> [TASK TO COMPLETE]:
With the pictures left out, return exactly the lines from the one containing "Viewport: 1297px width, 496px height." through the end of the listing below.
::::::::::
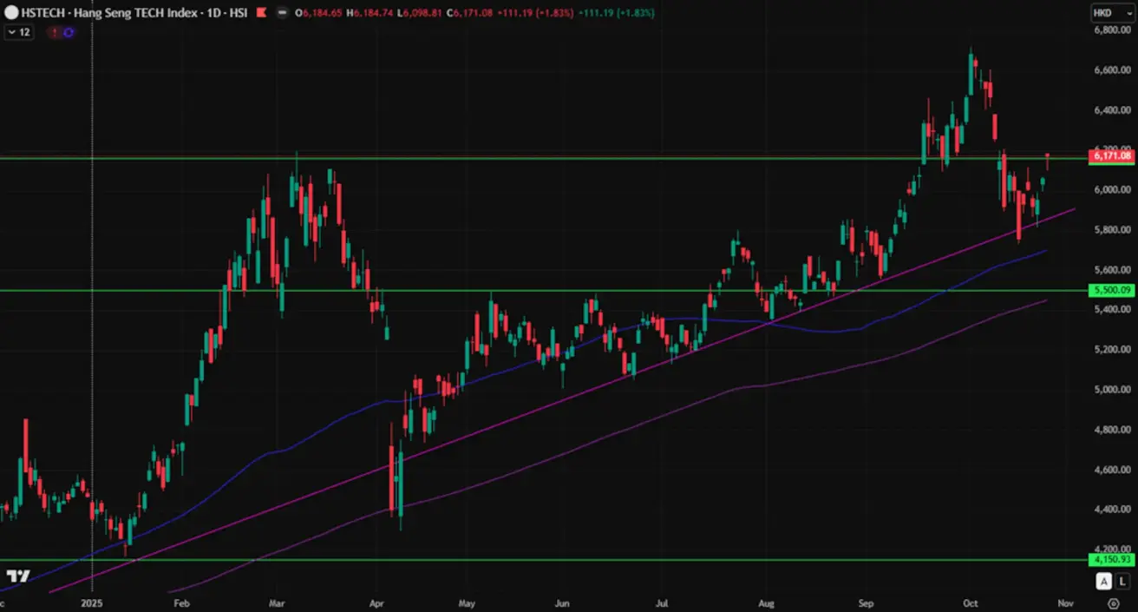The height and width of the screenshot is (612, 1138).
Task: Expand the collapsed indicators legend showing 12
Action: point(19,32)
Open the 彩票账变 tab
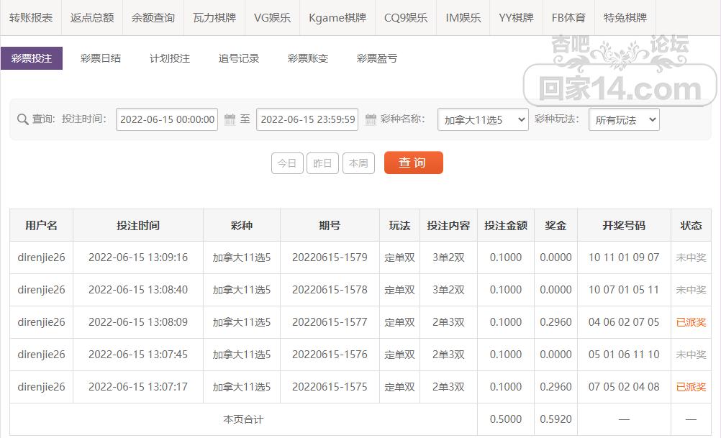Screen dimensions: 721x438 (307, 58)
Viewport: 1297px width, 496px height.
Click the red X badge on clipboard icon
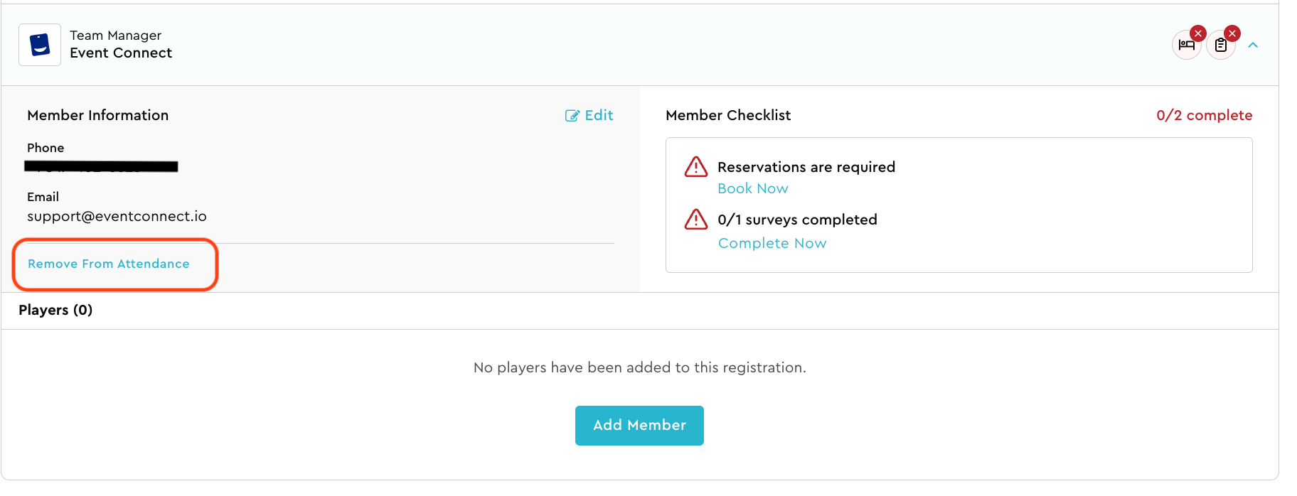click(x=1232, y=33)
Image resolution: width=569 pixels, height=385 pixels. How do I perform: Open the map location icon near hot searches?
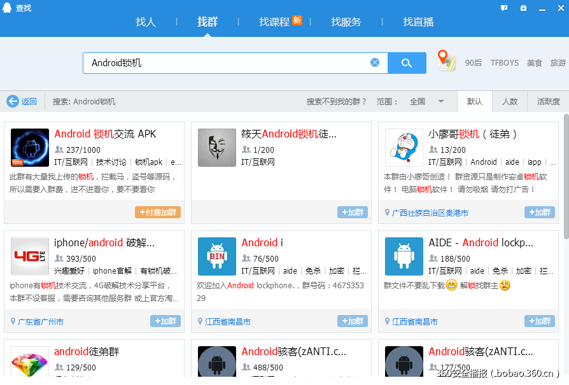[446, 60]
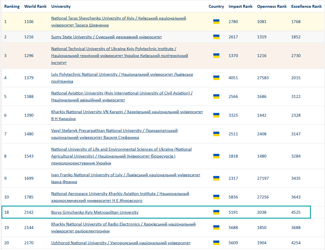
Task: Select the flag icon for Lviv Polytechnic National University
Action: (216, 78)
::::::::::
> [ANSWER BOX]:
Viewport: 1297px width, 496px height.
Click the red X badge on clipboard icon
click(x=1232, y=33)
Image resolution: width=569 pixels, height=385 pixels. How do I perform: Open the map location icon near hot searches?
[446, 60]
Task: Select the flag icon for Lviv Polytechnic National University
Action: (216, 78)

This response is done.